We are taken to a private lounge – every resort has its own lounge – and handed lemongrass scented hand towels, followed by a welcome drink of freshly squeezed watermelon and pineapple juice. From start to finish, this is one of those I-need-to-pinch-myself-to-believe-it experiences.
And there they are, planes on emerald water and a pilot without shoes, casually leaning against his plane on a floating platform. Like a movie star he poses for our cameras, clearly enjoying himself on the job. “Howdy folks,” he hollers as we take turns to have our picture taken. Zsofi, my 17 year old niece is ready to jump out of her skin with excitement.

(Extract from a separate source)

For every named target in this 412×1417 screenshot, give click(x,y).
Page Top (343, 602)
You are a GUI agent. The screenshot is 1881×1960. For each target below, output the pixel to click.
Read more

There are no assigned seats, it’s first come first serve. We happen to be the first to board and are offered the ‘business class seats’ up front, right behind the pilot. It’s totally against my hyperventilation strategy of sitting at the back of a small plane to get at least an illusion of space. I take a deep breath, then another. I am determined to enjoy this ride!
“You are very lucky,” says our pilot as he takes command of the seaplane that will take us to Baa atoll, 30 minutes from Male. “We haven’t had such a picture perfect day in a week.” He’s as excited as we are. The concrete jungle of Male quickly disappears and the Laccadive Sea unfolds below us like a photoshopped map in hues of deep blue and turquoise, blinding white sand banks and lush green coconut groves. From the air the uniqueness of the Maldives’ topography comes into focus. A submerged mountain ridge, the country spreads over 90,000 square kilometers, 90% of which is water.
It’s too loud for conversation, but there’s no need to speak. Everybody aboard is engrossed in their own Wow moment, except for the Chinese who are fast asleep soon after take off. Everybody else snaps away frantically, click click, including the pilot. We get a bird’s eye view of resort islands and inhabited local islands. The resorts are tiny spots of green, many with add-on clusters of overwater bungalows that look like miniature satellite suburbs on stilts. The layout of the occasional inhabited islands with their grid-like streets and mosques and rectangular harbours, are a sharp contrast. I can almost make out the coral of the reefs that surround each island like a tight collar teaming with tropical fish.
It’s so exciting, I’ve forgotten to hyperventilate. Suddenly everybody is awake, all cameras are poised for the grand finale of our short ride. I brace myself for the moment when the plane touches the water, but it’s incredibly smooth. Welcome to Soneva Fushi International Airport someone says pointing to a drift wood sign on the small pontoon. We say good bye to our pilot with one last photo and swap sea plane for speedboat. We’ve landed in the waters of the Unesco listed biosphere of Baa atoll and I am magically cured of my phobia of small planes!
What’s your favourite I-need-to-pinch-myself-to-believe-it experience?